Wind farm project remains

? Kansas’s newest wind energy plant, the Spearville Wind Energy Facility, was inaugurated Friday by state and local officials as work remains on track to erect the 67 turbines slated to be built here.

The facility, owned and operated by Kansas City Power & Light, will generate 100.5 megawatts – enough to supply about 33,000 homes annually – when it is completed, the company said.

The first turbines should be producing energy to the electric grid by the first week in July, KCP&L spokesman Tom Robinson said. Others will go online as soon as they are completed and tested.

To date, the company has poured all the turbine foundations. Nine of the turbines are now on site, and the first of two massive erection cranes are being assembled to put them up, Robinson said.

Parts for more than 20 other turbines have arrived, and the new electrical substation that will deliver the energy to the grid has been completed.

Gov. Kathleen Sebelius – who has called wind energy one of the state’s greatest natural resources – attended Friday’s ceremony along with local and company officials.

KCP&L has called Spearville the ideal location for the facility because of its wind resources; plus, it meets the company’s environmental guidelines and it has the support of the community.
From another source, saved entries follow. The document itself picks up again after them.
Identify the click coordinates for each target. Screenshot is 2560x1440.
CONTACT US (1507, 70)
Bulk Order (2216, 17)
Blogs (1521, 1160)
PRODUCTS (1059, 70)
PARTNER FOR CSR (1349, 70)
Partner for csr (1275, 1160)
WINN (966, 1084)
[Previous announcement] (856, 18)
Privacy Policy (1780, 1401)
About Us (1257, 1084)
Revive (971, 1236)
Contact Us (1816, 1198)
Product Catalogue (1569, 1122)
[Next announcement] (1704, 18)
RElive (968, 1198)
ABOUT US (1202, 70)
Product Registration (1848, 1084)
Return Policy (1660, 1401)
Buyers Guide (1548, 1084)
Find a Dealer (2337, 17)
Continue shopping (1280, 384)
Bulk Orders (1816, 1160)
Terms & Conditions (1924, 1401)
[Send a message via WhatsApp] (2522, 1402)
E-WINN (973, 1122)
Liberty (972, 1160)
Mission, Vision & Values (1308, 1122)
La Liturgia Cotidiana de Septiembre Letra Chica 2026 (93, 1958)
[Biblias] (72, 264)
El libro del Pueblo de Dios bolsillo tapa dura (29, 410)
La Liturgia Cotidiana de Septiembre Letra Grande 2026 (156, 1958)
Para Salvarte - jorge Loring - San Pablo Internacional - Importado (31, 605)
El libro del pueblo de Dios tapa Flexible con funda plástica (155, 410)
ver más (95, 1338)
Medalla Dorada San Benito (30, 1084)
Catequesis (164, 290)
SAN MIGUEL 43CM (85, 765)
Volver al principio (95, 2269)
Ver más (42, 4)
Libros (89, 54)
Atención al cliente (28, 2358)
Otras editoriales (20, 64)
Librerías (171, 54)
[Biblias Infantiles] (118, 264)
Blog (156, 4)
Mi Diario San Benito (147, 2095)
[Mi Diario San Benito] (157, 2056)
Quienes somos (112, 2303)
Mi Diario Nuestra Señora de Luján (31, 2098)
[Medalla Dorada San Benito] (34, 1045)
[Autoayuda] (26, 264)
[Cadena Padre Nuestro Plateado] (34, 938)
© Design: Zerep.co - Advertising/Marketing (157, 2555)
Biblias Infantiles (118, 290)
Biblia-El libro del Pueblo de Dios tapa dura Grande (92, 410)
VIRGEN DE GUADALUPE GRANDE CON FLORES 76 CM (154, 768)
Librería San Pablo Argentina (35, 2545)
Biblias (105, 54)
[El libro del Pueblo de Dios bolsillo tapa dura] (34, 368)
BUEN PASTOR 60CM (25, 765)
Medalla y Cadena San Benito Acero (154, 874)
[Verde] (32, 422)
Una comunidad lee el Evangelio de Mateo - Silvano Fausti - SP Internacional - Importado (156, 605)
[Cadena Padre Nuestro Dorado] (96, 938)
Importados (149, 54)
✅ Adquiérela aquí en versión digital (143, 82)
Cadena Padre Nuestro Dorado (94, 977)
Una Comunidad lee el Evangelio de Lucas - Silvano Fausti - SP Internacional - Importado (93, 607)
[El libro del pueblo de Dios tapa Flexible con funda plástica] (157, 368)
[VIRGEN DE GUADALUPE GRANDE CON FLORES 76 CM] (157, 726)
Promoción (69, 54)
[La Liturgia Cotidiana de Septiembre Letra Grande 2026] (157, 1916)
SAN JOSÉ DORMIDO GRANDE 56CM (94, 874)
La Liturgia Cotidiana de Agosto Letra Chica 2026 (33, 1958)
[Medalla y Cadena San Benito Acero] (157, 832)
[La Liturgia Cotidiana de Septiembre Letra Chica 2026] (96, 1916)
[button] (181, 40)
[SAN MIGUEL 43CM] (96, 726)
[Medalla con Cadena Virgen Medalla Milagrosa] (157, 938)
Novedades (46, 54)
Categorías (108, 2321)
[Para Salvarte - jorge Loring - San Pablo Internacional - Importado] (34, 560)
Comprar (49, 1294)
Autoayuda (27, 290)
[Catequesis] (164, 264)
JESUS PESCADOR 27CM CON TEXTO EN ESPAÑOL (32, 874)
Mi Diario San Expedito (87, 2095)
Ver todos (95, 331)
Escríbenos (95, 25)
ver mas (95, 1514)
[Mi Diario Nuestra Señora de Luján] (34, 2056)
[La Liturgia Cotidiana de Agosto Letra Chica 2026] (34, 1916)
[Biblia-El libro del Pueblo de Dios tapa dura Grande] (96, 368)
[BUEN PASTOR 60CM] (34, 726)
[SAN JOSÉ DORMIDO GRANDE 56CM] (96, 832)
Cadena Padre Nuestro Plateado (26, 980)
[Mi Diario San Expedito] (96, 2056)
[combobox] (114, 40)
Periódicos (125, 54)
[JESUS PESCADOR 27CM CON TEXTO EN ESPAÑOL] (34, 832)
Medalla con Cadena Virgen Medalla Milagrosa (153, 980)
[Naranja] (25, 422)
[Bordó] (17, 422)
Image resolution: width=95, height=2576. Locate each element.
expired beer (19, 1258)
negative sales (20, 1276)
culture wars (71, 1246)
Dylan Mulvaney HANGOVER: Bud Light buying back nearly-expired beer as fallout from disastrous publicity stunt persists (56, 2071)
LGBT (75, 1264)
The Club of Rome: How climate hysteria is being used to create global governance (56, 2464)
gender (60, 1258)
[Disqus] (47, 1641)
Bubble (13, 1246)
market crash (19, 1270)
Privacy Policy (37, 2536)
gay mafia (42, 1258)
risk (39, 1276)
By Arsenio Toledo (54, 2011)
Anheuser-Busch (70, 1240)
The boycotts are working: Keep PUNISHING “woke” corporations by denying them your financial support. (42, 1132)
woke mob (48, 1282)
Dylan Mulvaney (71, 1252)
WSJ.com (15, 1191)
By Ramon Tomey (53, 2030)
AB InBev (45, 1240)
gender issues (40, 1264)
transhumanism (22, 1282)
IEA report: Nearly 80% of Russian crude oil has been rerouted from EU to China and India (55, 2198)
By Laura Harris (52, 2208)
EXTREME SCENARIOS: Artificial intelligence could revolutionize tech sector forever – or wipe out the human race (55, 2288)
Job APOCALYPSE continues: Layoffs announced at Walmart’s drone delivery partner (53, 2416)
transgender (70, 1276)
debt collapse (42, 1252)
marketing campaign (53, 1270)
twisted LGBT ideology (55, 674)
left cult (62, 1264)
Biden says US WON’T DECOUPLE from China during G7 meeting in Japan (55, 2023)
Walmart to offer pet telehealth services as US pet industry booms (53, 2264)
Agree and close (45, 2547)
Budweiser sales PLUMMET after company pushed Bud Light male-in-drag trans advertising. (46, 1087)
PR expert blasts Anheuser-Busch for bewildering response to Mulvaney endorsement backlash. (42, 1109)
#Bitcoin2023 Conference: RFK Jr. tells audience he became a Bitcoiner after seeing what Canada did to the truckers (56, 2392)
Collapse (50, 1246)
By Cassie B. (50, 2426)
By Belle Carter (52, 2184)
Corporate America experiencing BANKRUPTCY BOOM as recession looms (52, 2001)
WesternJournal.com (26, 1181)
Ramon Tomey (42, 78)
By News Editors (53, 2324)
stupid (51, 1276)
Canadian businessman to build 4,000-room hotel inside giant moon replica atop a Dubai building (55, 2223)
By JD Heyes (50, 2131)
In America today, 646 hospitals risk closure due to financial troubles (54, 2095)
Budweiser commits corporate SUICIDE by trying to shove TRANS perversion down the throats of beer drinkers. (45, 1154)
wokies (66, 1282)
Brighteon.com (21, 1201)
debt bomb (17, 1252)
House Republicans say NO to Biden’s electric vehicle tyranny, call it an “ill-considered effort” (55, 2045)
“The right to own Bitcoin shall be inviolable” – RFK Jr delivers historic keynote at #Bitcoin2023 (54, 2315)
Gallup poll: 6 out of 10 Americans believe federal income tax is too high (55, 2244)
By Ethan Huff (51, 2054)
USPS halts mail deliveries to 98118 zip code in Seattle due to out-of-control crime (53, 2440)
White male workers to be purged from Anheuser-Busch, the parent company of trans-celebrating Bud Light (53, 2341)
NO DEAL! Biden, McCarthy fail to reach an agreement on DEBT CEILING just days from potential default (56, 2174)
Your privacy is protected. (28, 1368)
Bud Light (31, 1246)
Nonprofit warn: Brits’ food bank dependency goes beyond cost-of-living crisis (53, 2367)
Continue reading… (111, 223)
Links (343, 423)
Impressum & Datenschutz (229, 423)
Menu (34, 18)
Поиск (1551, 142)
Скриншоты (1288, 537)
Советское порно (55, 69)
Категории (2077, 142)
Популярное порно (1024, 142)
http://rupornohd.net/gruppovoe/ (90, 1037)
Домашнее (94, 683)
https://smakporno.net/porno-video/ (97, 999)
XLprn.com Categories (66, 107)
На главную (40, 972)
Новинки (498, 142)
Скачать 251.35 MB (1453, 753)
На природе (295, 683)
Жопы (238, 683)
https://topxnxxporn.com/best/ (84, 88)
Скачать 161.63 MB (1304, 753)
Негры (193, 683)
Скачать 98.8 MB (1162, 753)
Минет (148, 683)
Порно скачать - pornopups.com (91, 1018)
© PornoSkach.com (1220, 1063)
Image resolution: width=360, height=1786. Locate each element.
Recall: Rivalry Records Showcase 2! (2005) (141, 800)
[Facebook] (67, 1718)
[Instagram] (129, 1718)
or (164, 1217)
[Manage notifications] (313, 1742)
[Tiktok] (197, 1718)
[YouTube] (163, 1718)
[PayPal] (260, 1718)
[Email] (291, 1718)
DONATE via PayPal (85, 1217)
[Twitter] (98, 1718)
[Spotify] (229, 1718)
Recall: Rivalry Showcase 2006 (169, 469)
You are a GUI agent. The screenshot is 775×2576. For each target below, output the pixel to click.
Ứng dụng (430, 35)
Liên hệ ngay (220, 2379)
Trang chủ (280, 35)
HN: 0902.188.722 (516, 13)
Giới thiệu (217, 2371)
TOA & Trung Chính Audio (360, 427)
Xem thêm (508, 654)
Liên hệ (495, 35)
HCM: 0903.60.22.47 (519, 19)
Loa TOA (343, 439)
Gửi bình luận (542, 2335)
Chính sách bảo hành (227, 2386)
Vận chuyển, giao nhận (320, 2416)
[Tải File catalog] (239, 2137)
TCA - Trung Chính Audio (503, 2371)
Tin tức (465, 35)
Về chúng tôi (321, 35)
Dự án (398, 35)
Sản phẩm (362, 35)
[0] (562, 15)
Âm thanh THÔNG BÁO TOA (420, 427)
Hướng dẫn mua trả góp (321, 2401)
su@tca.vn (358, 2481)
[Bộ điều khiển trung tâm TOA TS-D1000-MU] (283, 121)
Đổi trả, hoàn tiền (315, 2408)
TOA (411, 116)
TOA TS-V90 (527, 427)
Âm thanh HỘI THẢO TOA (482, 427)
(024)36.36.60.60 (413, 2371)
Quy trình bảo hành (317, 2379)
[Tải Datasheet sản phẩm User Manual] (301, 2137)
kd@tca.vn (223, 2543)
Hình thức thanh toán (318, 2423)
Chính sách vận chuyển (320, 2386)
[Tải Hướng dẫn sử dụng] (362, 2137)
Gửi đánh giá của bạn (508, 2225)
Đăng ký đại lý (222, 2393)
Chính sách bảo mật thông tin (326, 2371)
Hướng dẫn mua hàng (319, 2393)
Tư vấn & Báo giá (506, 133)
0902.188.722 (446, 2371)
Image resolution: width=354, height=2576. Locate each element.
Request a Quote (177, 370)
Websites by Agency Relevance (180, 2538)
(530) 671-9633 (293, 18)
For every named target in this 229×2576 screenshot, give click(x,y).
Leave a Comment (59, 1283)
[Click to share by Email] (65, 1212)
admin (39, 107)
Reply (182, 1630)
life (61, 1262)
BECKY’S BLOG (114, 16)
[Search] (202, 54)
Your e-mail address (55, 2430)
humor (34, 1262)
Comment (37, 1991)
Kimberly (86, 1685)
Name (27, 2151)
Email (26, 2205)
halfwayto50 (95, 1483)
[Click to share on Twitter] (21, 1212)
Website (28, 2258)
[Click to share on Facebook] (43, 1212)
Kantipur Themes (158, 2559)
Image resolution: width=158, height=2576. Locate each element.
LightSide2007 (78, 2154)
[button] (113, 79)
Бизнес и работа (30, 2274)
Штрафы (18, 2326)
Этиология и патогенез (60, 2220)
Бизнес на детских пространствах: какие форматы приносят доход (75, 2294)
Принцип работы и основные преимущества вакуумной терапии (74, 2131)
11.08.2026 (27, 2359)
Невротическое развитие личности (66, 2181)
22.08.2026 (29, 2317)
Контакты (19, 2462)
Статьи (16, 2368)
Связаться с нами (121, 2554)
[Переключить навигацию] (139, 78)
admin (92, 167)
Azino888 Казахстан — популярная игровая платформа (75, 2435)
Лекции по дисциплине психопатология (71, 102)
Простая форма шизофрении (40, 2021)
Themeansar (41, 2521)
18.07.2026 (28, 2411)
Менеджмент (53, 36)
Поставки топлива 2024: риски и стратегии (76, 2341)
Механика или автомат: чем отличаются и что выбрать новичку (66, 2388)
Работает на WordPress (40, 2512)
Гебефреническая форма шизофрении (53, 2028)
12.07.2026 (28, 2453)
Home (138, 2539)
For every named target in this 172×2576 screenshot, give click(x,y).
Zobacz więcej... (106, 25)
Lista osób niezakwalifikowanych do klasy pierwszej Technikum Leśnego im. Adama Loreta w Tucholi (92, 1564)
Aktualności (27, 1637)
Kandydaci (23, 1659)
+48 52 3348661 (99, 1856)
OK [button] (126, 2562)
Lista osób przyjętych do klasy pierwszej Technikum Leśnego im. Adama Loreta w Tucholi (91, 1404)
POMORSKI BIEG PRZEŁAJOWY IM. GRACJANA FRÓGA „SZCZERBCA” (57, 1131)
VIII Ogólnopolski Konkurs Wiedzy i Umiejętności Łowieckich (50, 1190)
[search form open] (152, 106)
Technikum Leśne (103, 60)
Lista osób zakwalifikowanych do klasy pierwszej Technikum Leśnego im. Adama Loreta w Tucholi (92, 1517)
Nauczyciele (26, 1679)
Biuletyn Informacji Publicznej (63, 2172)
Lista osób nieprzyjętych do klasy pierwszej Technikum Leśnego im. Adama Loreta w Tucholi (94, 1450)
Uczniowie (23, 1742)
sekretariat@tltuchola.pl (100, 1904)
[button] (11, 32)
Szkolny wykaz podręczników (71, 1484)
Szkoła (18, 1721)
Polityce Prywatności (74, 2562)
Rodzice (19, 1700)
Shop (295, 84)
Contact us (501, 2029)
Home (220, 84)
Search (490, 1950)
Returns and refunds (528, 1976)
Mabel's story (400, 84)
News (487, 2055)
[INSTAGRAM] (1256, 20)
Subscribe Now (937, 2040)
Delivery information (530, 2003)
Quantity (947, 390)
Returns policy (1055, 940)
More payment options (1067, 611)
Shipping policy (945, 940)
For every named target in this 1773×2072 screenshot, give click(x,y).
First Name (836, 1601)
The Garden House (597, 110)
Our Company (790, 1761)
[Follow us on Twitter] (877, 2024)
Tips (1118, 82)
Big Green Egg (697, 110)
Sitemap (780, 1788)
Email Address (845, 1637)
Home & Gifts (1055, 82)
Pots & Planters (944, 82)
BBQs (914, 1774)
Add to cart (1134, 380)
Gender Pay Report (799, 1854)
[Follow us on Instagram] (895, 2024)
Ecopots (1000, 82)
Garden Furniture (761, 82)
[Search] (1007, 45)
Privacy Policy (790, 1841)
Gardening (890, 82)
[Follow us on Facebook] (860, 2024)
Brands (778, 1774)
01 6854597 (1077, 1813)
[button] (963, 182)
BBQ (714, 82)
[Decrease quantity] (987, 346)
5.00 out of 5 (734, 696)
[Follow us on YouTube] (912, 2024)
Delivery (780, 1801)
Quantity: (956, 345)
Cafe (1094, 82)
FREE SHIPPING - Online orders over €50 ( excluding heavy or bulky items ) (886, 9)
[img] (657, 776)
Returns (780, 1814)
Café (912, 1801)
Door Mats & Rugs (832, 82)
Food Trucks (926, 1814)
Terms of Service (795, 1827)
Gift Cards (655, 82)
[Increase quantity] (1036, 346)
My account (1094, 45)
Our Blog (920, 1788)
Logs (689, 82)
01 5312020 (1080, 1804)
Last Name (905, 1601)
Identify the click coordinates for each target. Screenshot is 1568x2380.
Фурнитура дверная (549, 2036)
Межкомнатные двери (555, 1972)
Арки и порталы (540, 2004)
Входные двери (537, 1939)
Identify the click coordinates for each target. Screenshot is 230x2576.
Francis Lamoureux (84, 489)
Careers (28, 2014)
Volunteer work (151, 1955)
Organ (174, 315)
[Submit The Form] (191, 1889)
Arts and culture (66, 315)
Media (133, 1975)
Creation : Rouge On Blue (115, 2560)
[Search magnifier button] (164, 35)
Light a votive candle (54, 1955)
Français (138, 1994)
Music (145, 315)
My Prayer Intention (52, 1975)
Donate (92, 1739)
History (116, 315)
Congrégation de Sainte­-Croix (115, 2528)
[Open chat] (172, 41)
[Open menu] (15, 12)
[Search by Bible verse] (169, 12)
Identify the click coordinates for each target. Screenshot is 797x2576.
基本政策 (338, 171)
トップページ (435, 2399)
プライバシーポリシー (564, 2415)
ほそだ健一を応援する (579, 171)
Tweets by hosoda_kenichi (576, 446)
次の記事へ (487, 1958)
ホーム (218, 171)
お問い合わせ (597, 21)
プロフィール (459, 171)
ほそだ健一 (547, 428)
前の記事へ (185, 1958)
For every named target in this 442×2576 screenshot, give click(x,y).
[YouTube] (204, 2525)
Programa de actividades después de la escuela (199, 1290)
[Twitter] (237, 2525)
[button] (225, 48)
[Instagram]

The $166 million plant is the third large-scale wind facility built in Kansas, with several other projects proposed throughout the state. The Spearville site, 15 miles northeast of Dodge City, encompasses 5,000 acres.

The 112-megawatt Montezuma wind farm, about 30 miles southeast of Dodge City, owned by FPL Group Inc., of Juno Beach, Fla., has been operating since December 2001, providing electricity to consumers in Kansas and Missouri.

PPM Energy Inc., of Portland, Ore., owns the 150-megawatt Elk River Wind Power Project, the state’s largest wind farm, in the Flint Hills near Beaumont in Butler County. It went online in December 2005.